EXCERPT TO READ:
◇ ◇ ◇ ◇ ◇

Vol. 3 (2008), No. 8, 1521–1547
##### Abstract

We present the elastic solutions for displacements and stresses due to three-dimensional point loads in a transversely isotropic material (rock), for which the transversely isotropic full planes are inclined with respect to the horizontal loading surface. The closed-form solutions are derived by applying an efficient method, the double Fourier transform, to obtain the integral expressions for displacements and stresses. Subsequently, the double inverse Fourier transform and residue calculus are utilized to integrate the contours. Utilizing the double Fourier transform in a Cartesian coordinate system is a new approach to solving the displacement and stress components that result from three-dimensional point loads applied to an inclined transversely isotropic medium. In addition, it is the first presentation of the exact closed-form characteristic roots for this special material anisotropy. The proposed solutions demonstrate that the displacements and stresses are profoundly influenced by the rotation of the transversely isotropic planes $\left(\varphi \right)$, the type and degree of material anisotropy $\left(E∕{E}^{\prime },\nu ∕{\nu }^{\prime },G∕{G}^{\prime }\right)$, the geometric position $\left(r,\phi ,\xi \right)$, and the type of three-dimensional loading $\left({P}_{x},{P}_{y},{P}_{z}\right)$. The present solutions are identical to previously published solutions if the planes of transverse isotropy are parallel to the horizontal loading surface. A parametric study is conducted to elucidate the influence of the aforementioned factors on the displacements and stresses. The computed results reveal that the induced displacements and stresses in the inclined isotropic/transversely isotropic rocks by a vertical point load are quite different from the displacements that result from previous solutions in which $\varphi =0$. The numerical results presented here are interesting for their ability to describe the physical features of inclined transversely isotropic rocks. Hence, the dip at an angle of inclination should be considered in computing the displacements and stresses in a transversely isotropic material due to applied loads.

◇ ◇ ◇ ◇ ◇

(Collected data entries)

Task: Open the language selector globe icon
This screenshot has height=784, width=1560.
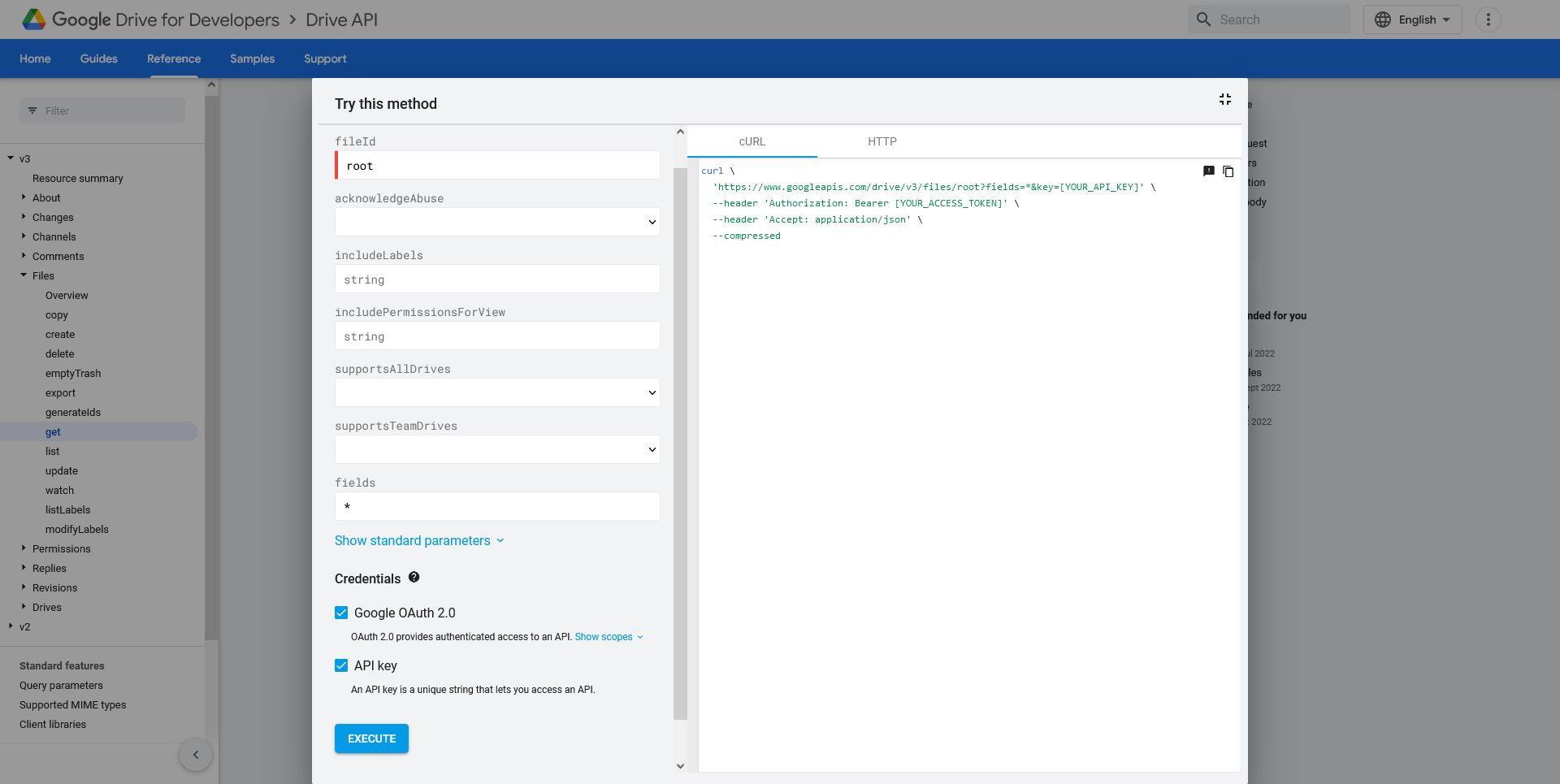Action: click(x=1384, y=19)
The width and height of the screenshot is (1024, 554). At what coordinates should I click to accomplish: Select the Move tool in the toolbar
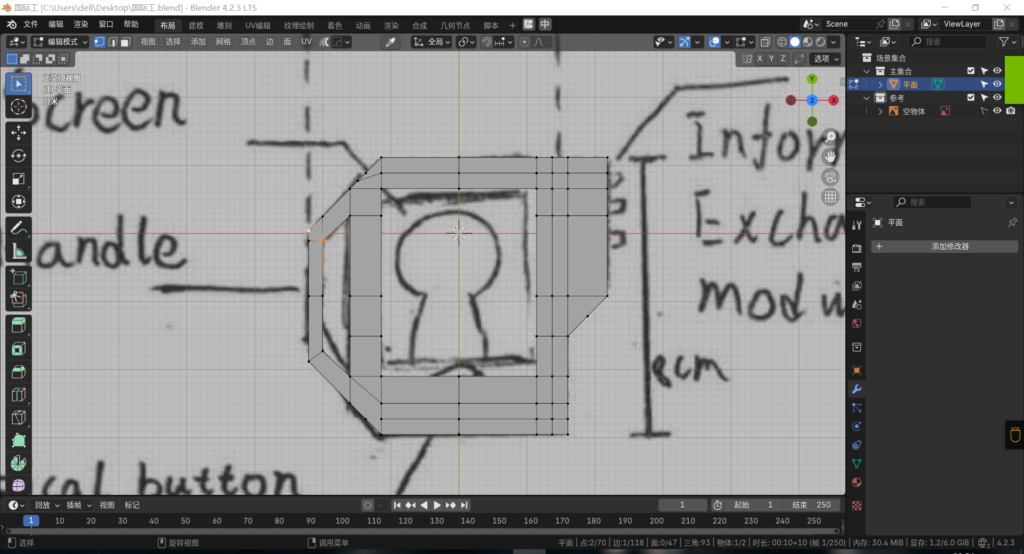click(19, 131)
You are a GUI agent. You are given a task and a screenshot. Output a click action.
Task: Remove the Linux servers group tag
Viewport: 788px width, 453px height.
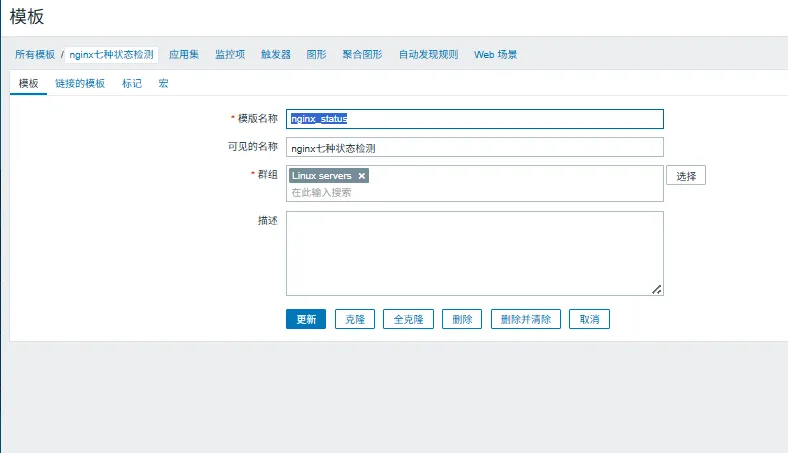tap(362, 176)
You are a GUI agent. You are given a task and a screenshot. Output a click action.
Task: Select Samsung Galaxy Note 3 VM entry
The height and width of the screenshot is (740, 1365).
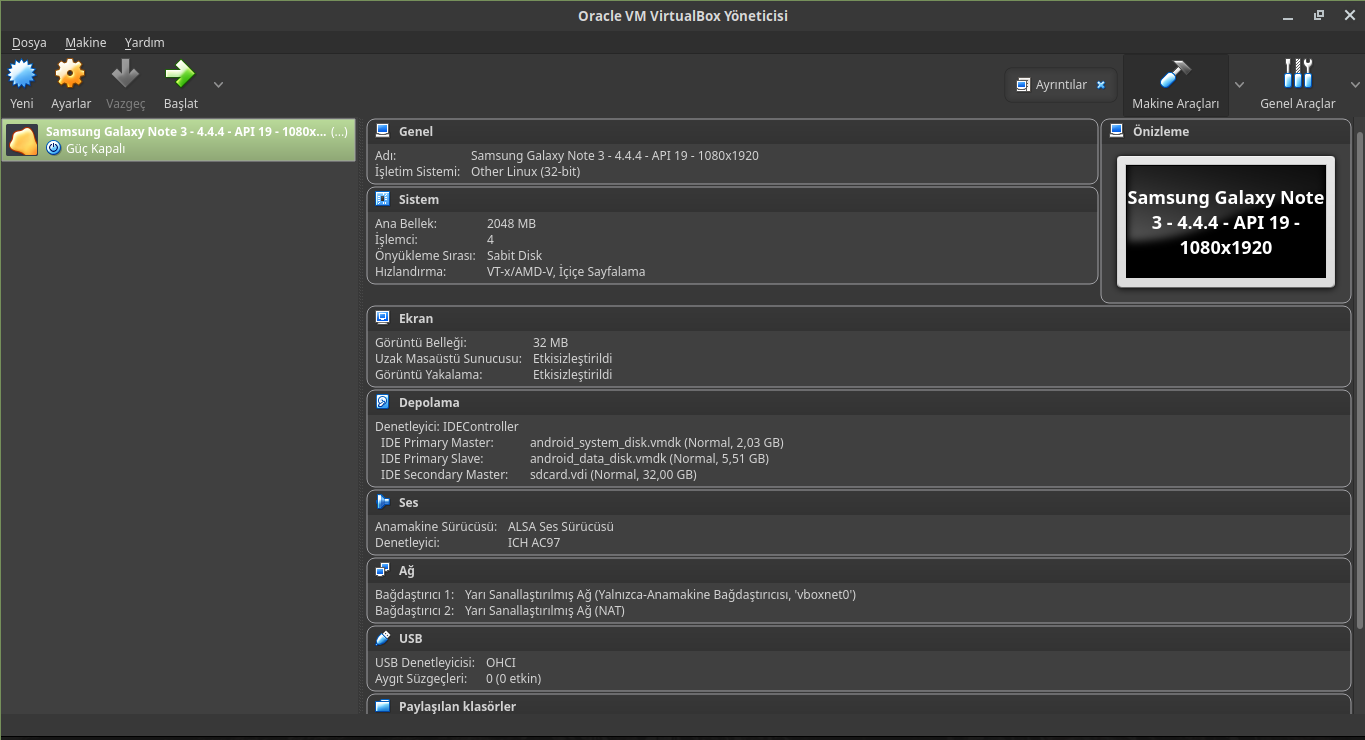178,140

◇ ◇ ◇ ◇ ◇

EXERCISES:
a: According to the abstract, what method is applied to derive the closed-form solutions?
b: Echo the records, starting at their first line and ending at the line that contains "click(19, 131)". Leave the pictures out.
The text and the records come from separate, unrelated sources.

SOLUTIONS IN ORDER:
a: The double Fourier transform.

b:
Task: Open the language selector globe icon
This screenshot has height=784, width=1560.
Action: click(x=1384, y=19)
The width and height of the screenshot is (1024, 554). At what coordinates should I click to accomplish: Select the Move tool in the toolbar
click(19, 131)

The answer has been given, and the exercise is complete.